Mods and tips for Fender Tremolo circuits
Here are a few tips and mods for the tremolo circuit in Blackface and
Silverface Fender amps. These apply to the circuits with the
light bulb/photo resistor trembug, not the tube based bias vary circuit.
Modding
the tremolo to make it switchable in and out
I did this mod on my Bandmaster,
and I love it. You get a noticeable
bump in gain when you switch the tremolo out of the circuit. You can
get the pot with the switch from Ted
Weber.
Here's how it's done:
1. Disconnect the wires from the 50k RA Intensity pot.
2. Remove the pot.
3. Install new 50k RA Intensity pot with SPST switch attached.
4. Solder Brown wire to center lug as before.
5. Solder left lug to pot casing as before.
6. Solder Yellow wire to one side of switch.
7. Solder short length of new wire from other side of switch to right
lug.
If you are getting pops when actuating the switch, add a 1 meg resistor
inline with the yellow wire in step 6.
Slowing
down the tremolo speed
If you're like me you think the speed control on Fender trem circuits
is too fast. There are three caps in the trem circuit: Two .01's and a
.02. You can slow the trem speed down by replacing the .01's with
.02's. Tone wise, I don't think it matters here but I used Orange Drops.
Fixing
the "Ticking" in Fender Tremolo circuits
This is from the great electronics guru R. G. Keen. For an astonishing
amount of information about tube amps and guitar effects check out his
website, geofex.com.
- Fiberboard contamination: Dust, dirt, and junk can let the
LFO
signal leak into the audio path. Vacuum the dust and dirt away, and if
it still persists, remelt the wax top and bottom with a hair dryer.

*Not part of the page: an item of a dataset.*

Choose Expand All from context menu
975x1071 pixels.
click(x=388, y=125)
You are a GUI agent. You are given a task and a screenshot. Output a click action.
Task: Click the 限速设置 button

- Solder blobs from eyelets touching insulating board:
Sometimes excess solder drips out the bottom of an eyelet and can
intermittently contact the insulating board, can cause ticking. Remelt
the eyelets and examine the board underneath for any blobs dripped
down.
- Funny ground on some SF Fenders; On one of the signal tubes,
the cathode cap was placed on the tube socket, and wired to a ground
lug on the vibrato cancel jack instead of across the resistor on the
fiberboard. The vibrato shares this ground line, and can the vibrato
current can cause audible ticking in the audio path. Rewire the cap to
another ground or relocate it to the board.
- Poor Signal wire layout: signal wires run too close to
vibrato leads can pick up the LFO signal. Move them around and see if
the ticking goes away.
- Bad repair/replacement foot switch cable: the Fender
foot switch cable is not two conductor; it's single conductor shielded,
plus single conductor. The reverb wire is shielded, vibrato wire is
not. This keeps vibrato out of reverb. If you retrofit with two
conductor shielded, you get vibrato ticking onto reverb audio.
- Sharp tick in vibrato oscillator: On neon/LDR Fenders, on
the
neon bulb side of the module there is a 10M to one side of bulb, 100K
to the bulb; from the 10M straight across the board is the gnd point of
the LDR. Put a 0.02 cap from 10M/bulb to the ground point; this works
by filtering the output of the oscillator.